Given entries:
[Start of Attachment]
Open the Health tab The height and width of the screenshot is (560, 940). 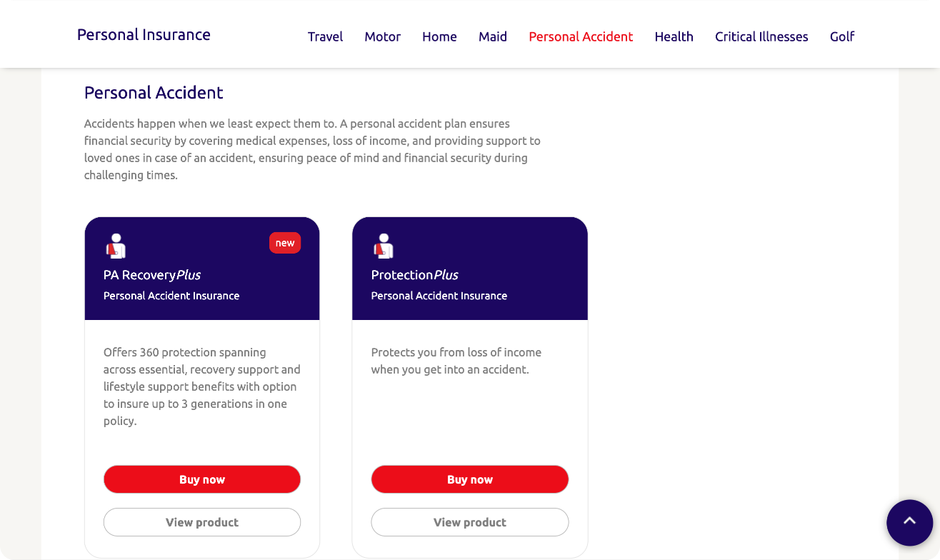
[End of Attachment]
[Start of Attachment]
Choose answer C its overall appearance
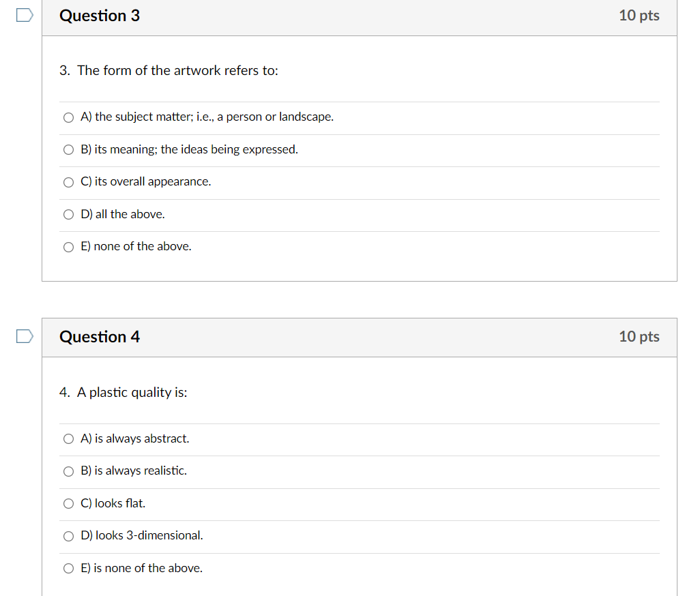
[End of Attachment]
[Start of Attachment]
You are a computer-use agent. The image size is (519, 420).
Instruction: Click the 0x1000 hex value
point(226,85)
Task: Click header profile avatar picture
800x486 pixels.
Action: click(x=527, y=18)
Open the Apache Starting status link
[End of Attachment]
What to do: A word-for-word copy of the lines above from the one with "800x486 pixels." through the one with "Open the Apache Starting status link", inclusive, is the only output wanted.

Written solution:
800x486 pixels.
Action: click(x=527, y=18)
Open the Apache Starting status link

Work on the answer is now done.